Safeguarding from harmful influences online advice can be found here  

Online Safety Factsheets on the following can be found be clicking on the relevant name:

Online Safety Advice for Parents and Students

The internet is an amazing resource if used properly. If not, it can be a minefield. As a parent, it is very difficult to stay on top of social media, apps, online gaming, Facebook, Instagram, WhatsApp, Snap Chat and the latest online crazes. More importantly, do you know what your child is doing on line? Do you know who they are talking to? Do you know what they are posting? Do you know how to take control and so ensure your child’s online safety? The following tips will help you to keep your child safe online.

If you are concerned with your child’s online safety please contact our Safeguarding Team on mail@valentines-sch.org.uk or your child’s Head of Year for support.

Online Safety Tips for Parents:

1.If you are a parent of a Year 7 or Year 8 child under the age of 13 it is illegal for them to have a Facebook profile or be on Instagram as the minimum age is 13.The profiles must be deleted.

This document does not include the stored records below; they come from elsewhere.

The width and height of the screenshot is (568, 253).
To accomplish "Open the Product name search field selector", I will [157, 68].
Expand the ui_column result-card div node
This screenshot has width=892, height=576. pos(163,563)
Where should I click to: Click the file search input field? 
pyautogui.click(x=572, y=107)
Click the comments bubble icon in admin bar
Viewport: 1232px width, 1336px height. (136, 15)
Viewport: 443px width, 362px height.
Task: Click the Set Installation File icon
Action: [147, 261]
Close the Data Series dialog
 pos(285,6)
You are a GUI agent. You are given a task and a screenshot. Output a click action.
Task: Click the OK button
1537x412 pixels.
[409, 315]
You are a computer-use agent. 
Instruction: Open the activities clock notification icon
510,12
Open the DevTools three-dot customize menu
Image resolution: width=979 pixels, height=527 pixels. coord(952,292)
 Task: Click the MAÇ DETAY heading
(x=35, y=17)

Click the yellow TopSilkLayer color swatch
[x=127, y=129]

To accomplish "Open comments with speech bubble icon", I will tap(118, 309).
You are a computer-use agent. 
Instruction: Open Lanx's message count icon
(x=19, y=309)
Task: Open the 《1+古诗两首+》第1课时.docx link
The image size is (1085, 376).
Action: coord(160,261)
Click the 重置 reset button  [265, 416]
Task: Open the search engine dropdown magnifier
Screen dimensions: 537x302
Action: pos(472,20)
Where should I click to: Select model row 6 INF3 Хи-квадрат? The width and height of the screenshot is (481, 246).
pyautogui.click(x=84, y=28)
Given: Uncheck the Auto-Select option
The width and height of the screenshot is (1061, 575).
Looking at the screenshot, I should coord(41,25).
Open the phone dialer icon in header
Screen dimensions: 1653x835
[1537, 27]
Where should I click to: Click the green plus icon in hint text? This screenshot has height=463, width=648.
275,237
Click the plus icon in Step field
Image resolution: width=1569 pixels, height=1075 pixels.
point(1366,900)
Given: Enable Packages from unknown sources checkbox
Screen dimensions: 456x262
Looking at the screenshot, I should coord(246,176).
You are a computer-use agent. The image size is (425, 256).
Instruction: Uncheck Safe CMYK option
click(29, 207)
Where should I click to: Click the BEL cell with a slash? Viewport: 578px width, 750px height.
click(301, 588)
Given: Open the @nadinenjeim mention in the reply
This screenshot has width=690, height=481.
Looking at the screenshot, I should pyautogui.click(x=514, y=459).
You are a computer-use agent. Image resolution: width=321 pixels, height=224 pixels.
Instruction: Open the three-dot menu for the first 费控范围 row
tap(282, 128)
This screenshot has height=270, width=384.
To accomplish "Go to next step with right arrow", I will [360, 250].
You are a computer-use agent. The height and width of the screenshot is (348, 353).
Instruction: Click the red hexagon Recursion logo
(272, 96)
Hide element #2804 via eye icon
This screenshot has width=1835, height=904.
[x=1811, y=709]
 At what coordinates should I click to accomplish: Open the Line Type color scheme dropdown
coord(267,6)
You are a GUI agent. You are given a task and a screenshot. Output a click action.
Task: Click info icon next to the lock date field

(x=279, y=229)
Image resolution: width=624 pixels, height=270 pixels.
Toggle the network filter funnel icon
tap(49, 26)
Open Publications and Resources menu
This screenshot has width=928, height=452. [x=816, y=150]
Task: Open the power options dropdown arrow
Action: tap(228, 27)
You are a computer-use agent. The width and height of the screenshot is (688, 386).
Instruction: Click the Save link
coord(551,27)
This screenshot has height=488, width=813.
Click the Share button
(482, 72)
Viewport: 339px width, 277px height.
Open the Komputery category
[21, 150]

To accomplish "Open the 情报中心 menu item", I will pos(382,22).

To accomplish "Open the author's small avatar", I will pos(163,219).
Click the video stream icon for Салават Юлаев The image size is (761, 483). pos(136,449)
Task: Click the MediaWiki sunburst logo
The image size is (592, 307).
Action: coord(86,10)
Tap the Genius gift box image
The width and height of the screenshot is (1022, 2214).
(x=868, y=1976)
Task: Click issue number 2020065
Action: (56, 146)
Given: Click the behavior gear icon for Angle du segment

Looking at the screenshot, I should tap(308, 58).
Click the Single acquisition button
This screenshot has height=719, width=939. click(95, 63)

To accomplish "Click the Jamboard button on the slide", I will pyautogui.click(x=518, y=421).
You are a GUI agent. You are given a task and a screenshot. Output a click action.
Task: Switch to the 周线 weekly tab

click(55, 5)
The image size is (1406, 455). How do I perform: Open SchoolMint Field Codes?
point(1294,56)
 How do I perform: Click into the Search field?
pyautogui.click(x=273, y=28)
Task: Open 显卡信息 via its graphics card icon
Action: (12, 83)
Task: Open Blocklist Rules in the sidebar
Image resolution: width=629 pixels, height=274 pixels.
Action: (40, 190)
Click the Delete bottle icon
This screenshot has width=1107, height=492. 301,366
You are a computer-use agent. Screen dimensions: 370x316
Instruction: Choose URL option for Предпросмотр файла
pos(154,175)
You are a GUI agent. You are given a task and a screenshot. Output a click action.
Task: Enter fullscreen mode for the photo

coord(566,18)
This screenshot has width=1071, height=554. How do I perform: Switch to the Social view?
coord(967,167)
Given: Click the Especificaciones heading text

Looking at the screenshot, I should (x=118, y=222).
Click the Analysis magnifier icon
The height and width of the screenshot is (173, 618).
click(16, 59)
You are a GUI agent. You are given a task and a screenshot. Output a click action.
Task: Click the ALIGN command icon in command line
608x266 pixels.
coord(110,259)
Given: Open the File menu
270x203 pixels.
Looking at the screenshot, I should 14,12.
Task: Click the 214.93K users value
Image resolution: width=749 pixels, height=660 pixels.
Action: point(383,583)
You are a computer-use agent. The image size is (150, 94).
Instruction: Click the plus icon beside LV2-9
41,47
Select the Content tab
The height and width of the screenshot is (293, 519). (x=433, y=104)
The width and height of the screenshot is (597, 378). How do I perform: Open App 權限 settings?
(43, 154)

2.Make sure your child uses their online privacy settings at all times to keep their personal information private.

3.Make sure your child regularly changes their password and does not share this with friends.

4.Make sure your child knows not to share personal information like their name, address, mobile number, email address online.

5.Inform your child that they should not post anything online that they wouldn’t want you to see. The Golden Rule is that if they wouldn’t want their parents to see it, don’t post it.

6.Monitor their selfies. Ask them to show you what they are posting.

7.Make your child aware that whatever they post online may come back to haunt them at a later date, whether it’s college or university leaders checking them out before offering a place or employers checking them out before a job interview. Once it is posted, there is no going back.

8.Make sure your child only talks to real life friends or family on social media sites and in chatrooms.

9.If your child talks to a stranger online or games with them online, please make them aware that they could be talking to or playing with anyone pretending to be something else, such as pretending to be a member of the opposite sex, pretending to be younger or older than they say they are, pretending to have a different job to the one they have.

10.Ensure your child knows not to make arrangements to meet up with complete strangers online.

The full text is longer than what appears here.